Osterix (Osx) is a bone-specific transcription factor required for osteoblast commitment and bone formation. Bone research laboratory is interested in studying molecular mechanisms of Osx effect on bone formation both in vitro and in vivo using molecular and cell biological and genetic approaches. We also develop clinical and translational research to gain insight into the pathogenesis and cure of orthopedic diseases.
Research Projects:
1. Molecular mechanisms of Osx effect on bone formation and bone remodeling
Bone formation is a complex developmental process involving the differentiation of mesenchymal stem cells to osteoblasts. The osteocyte is a terminally differentiated cell type of the osteoblast lineage. Osteoblast differentiation occurs through a multistep molecular pathway regulated by different transcription factors and signaling proteins, including Ihh, Runx2, Osx, and Wnt signaling. One new discovery of our studies is that Osx inhibits Wnt pathway signaling, a possible mechanism for Osx to inhibit osteoblast proliferation. The purpose of current research project is to identify and characterize the downstream genes of Osx and to further explore the molecular mechanisms of Osx effect on bone formation and bone remodeling. This project is supported by research grant from Arthritis Foundation.
2. Effect of hypoxia-inducible factor-1 on chondrocyte activity and angiogenesis in femoral head osteonecrosis.
Legg-Calvé-Perthes disease is a juvenile form of ischemic osteonecrosis of the femoral head that can produce femoral head deformity and premature osteoarthritis. It remains one of the most challenging conditions to treat due to our lack of understanding of the biology of the disease. Femoral head osteonecrosis occurs due to disruption of blood supply which produces hypoxic injury to the femoral head cartilage and bone. Hypoxia-inducible factor-1 (HIF-1) is a master regulator of cellular response to hypoxia. Our preliminary studies suggest that hypoxia activates chondrocyte activity. This project is to examine effect of HIF-1 on chondrocyte activity and angiogenesis. We cooperate with Dr. Harry Kim in this project.

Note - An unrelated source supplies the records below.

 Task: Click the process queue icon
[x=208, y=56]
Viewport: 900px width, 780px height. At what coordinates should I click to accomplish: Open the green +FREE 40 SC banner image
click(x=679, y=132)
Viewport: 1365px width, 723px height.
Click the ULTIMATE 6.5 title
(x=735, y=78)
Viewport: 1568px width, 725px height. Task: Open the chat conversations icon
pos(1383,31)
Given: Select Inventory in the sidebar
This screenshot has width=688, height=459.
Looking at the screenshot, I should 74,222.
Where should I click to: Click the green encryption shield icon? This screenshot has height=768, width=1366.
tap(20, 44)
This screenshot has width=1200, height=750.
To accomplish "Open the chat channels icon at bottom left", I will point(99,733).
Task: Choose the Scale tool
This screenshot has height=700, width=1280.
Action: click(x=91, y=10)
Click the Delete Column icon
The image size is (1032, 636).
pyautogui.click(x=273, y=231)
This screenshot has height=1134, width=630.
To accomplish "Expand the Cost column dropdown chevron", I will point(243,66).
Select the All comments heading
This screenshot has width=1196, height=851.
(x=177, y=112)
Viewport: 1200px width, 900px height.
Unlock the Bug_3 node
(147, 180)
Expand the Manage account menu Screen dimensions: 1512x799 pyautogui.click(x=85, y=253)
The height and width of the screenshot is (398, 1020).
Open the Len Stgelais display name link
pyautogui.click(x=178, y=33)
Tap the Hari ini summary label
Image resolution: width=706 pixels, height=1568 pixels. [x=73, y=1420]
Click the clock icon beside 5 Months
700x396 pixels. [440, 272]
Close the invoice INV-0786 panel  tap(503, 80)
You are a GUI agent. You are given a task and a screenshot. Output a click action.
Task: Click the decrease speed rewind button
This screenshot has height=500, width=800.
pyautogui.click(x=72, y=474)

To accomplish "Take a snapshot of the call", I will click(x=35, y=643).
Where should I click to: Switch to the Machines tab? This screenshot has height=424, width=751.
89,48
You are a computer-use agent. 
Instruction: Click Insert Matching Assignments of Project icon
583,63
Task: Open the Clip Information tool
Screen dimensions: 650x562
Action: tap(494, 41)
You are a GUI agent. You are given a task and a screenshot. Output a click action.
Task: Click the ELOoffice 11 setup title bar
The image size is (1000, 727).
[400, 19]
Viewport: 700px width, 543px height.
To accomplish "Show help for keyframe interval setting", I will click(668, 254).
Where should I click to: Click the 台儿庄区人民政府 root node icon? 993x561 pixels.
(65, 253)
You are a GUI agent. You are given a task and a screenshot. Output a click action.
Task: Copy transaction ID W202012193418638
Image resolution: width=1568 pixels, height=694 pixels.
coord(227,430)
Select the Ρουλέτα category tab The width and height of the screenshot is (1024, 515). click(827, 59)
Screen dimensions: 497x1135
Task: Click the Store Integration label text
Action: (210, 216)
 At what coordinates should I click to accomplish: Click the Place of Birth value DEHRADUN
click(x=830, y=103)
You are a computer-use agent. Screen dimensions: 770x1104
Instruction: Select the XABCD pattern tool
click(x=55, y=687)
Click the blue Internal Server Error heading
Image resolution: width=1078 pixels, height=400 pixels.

3. Identification of potential candidate genes associated with high degree thumb polydactyly
Polydactyly is the most frequent human congenital hand deformity, and it is inherited as an autosomal dominant trait. In our hospital, there are some patients with this disease in two different families. These thumbs have higher levels of polydactyly that there are elements of at least three thumbs on one hand. We are interested in using molecular genetic approaches to identify potential candidate genes associated with high degree thumb polydactyly. We cooperate with Dr. Marybeth Ezaki in this project.